Consumers' increasing appetite for mobile applications is driving online retailers to speed up their mobile marketing initiatives. According to a Forrester Research, Inc. study produced in partnership with Shop.org, nearly three-quarters (74 percent) of online retailers either already have or are developing a mobile strategy. One in five boasts having a fully implemented mobile strategy in place already. The survey of 109 companies is part of The State of Retailing Online research series, which provides eBusiness professionals with an annual industry benchmark for marketing and business investment and activities.
Earlier this year, Forrester forecast US online retail sales to total $173 billion in 2010. According to "The State Of Retailing Online: Marketing, Social Commerce and Mobile Report," Web retailers with mobile strategies:
--Are investing in features that support the cross-channel experience. Product and price information, store information, and coupons to support the in-store experience are among the most popular features that retailers are offering consumers.
--Have varied levels of investment. On average, respondents anticipated spending $170,000 on their mobile sites this year, large multichannel retailers are spending several times that amount, while smaller online pure plays on average are investing much less.
-- Are experiencing modest gains. Retailers reported that their mobile browsers at this juncture are generating a little less than 3 percent of overall site traffic and just 2 percent of revenue.
Tried and true marketing tactics such as paid search, email, and affiliate marketing command the biggest percentage of an online retailers' marketing budget. According to the report, retailers are spending nearly 40 percent of their marketing budget on paid search.

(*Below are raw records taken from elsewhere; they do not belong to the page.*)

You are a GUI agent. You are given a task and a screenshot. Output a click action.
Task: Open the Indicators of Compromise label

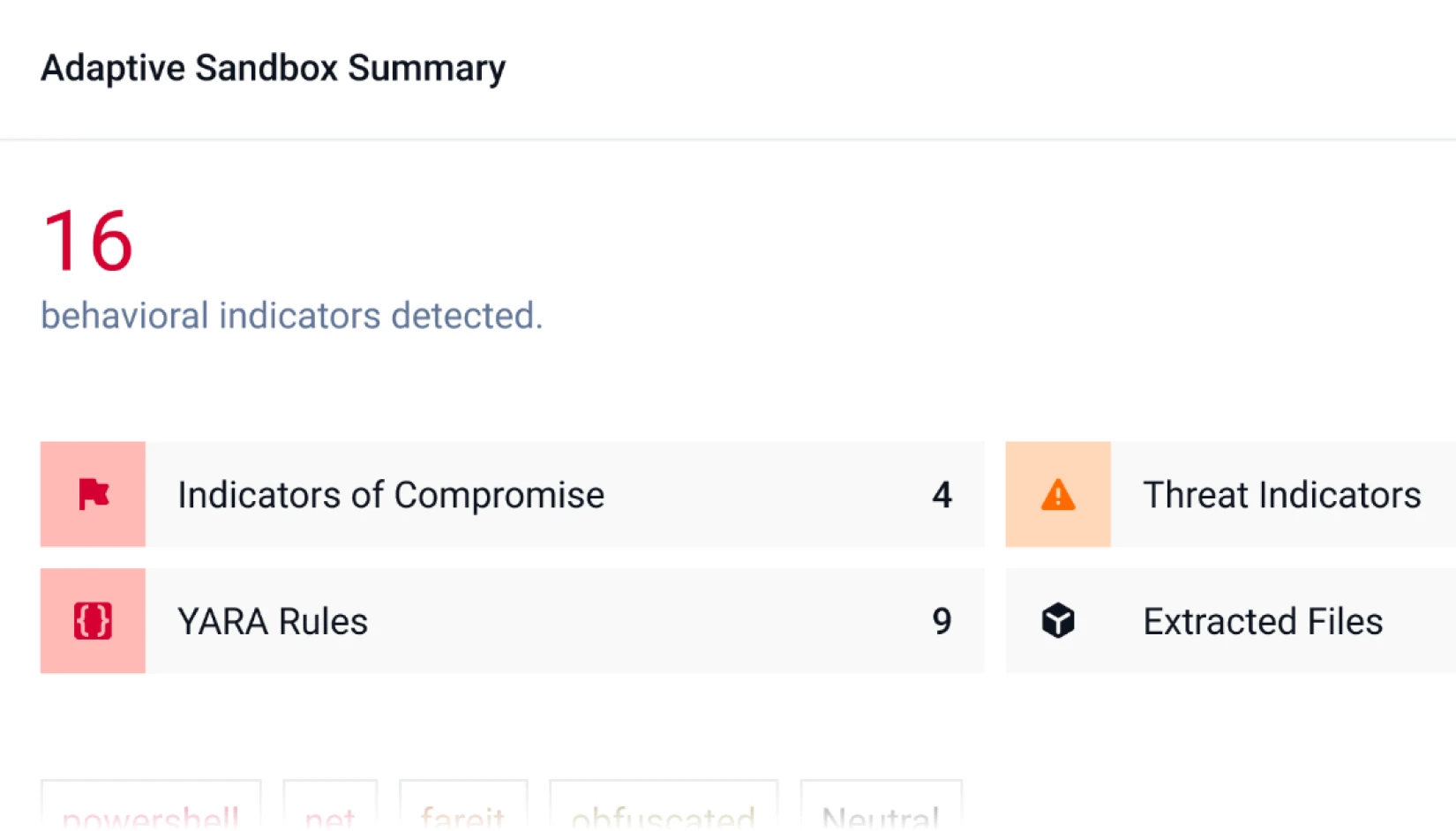coord(391,495)
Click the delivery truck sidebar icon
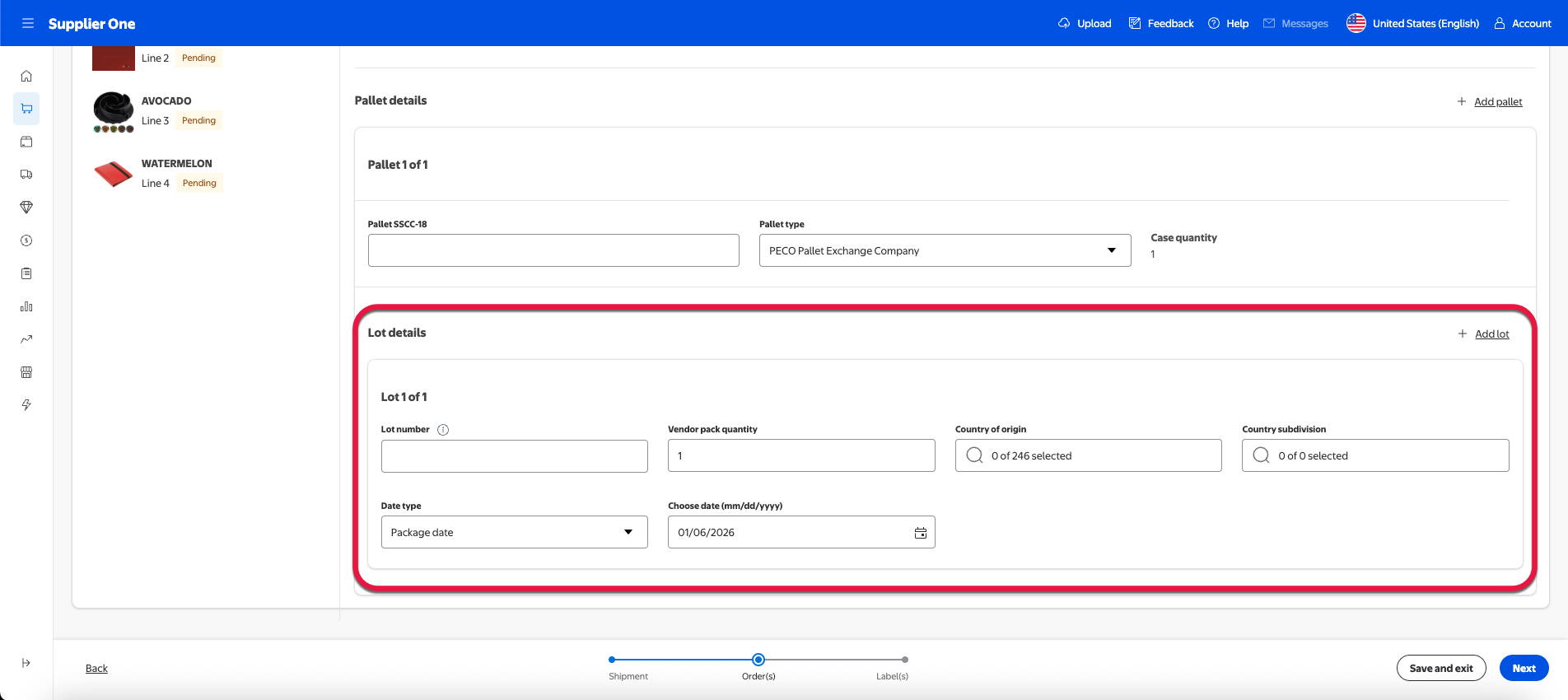This screenshot has width=1568, height=700. 26,175
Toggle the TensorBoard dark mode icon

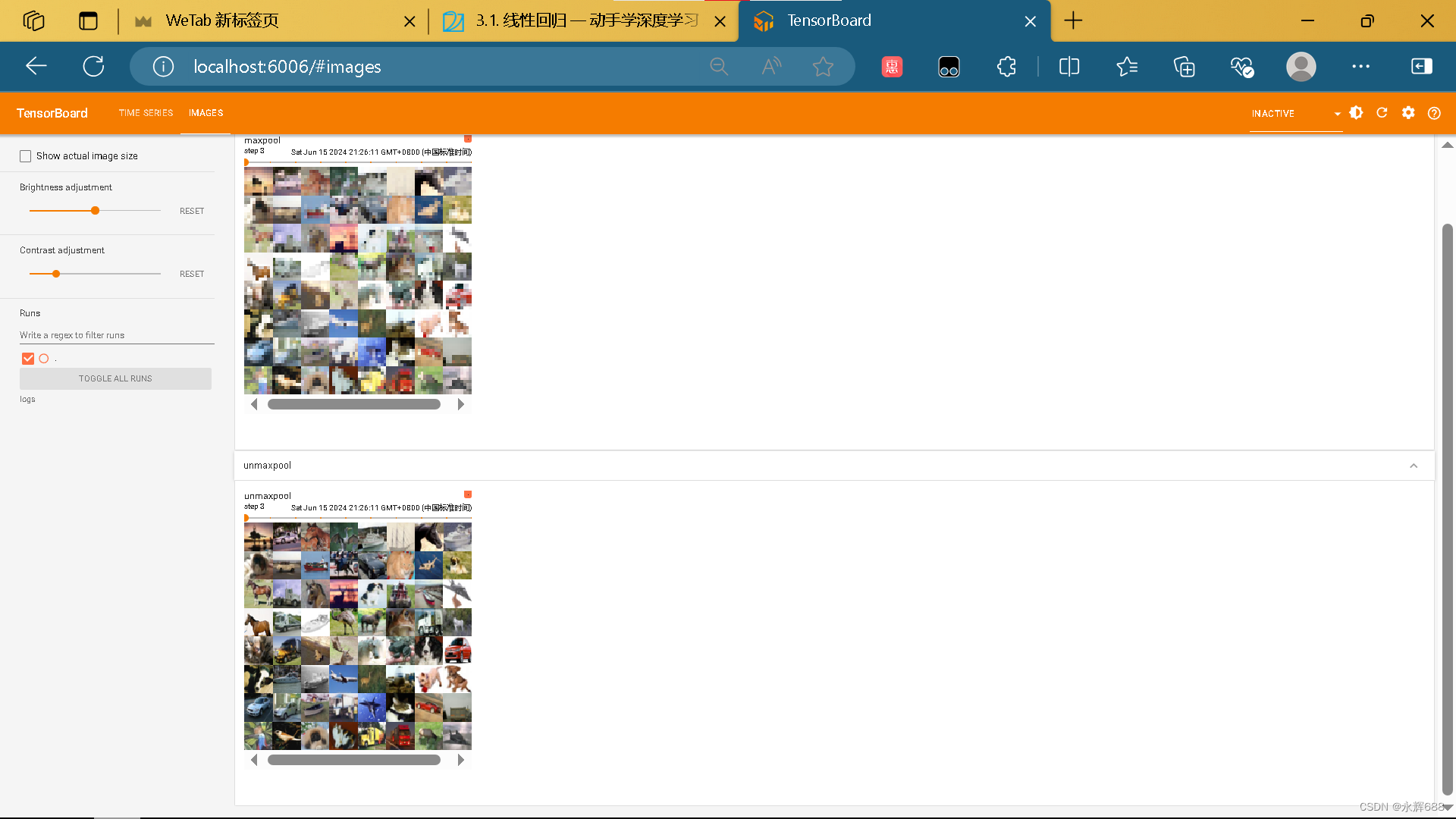click(1356, 113)
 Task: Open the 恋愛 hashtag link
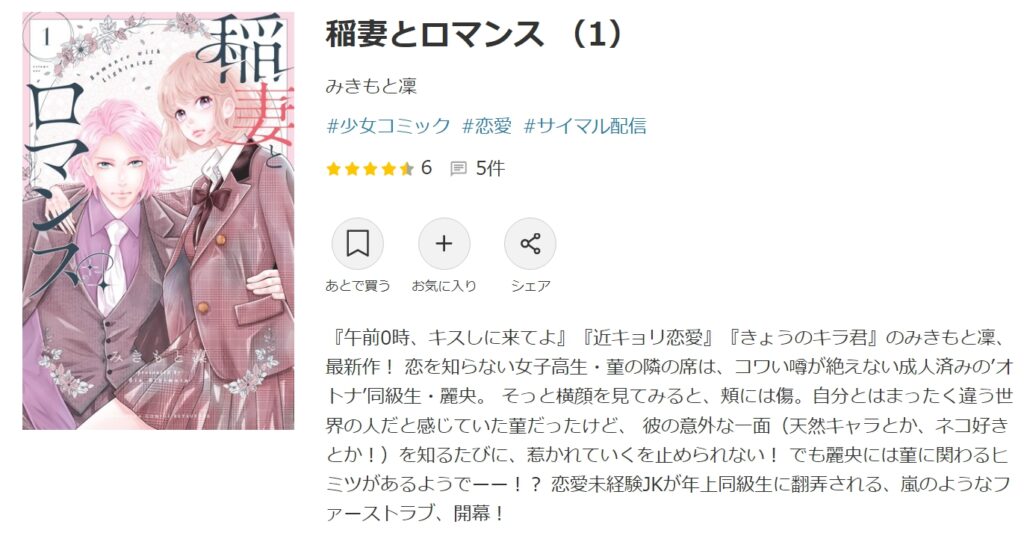[x=487, y=125]
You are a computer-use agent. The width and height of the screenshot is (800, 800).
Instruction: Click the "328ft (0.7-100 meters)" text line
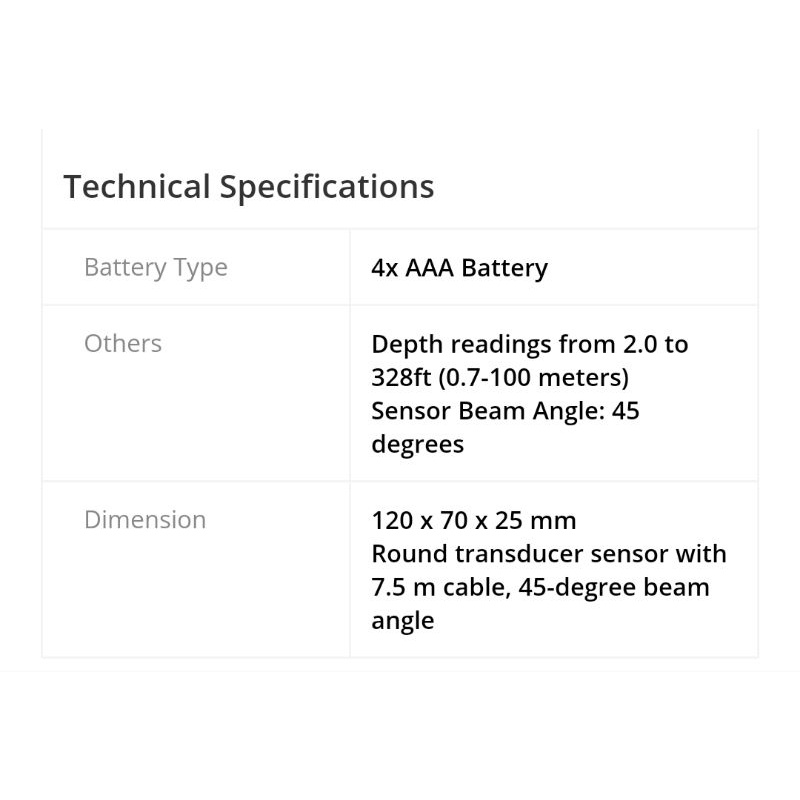499,378
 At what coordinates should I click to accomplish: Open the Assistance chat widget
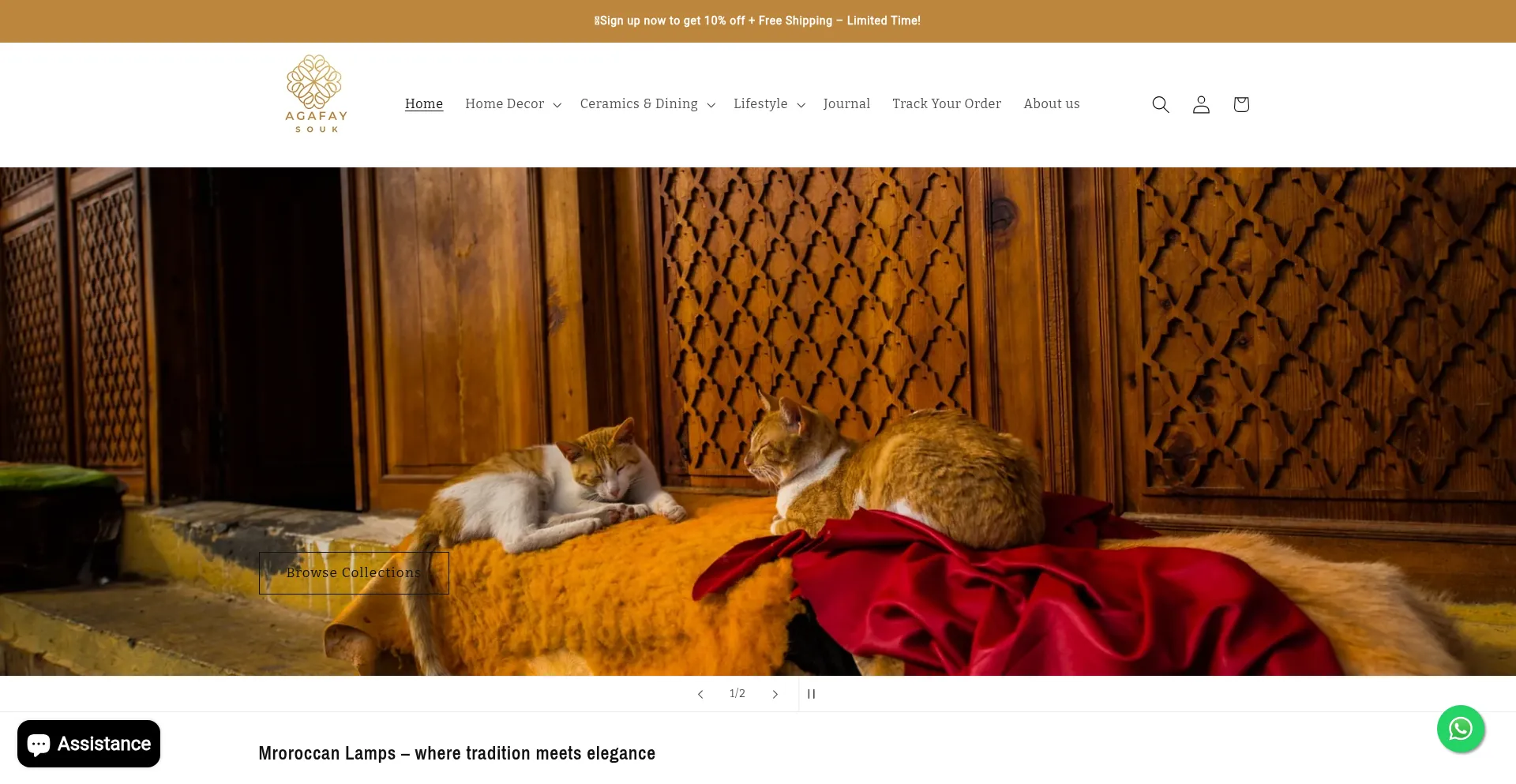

Retailers are finding value in social media marketing, but the ROI for driving online sales remains murky. Listening to customers is the most significant objective for social tools according to respondents, with 80 percent of retailers reporting that they are pursuing social strategies to experiment and learn. And while 28 percent noted that social marketing has helped grow their business, direct sales from social tactics are not widely measured.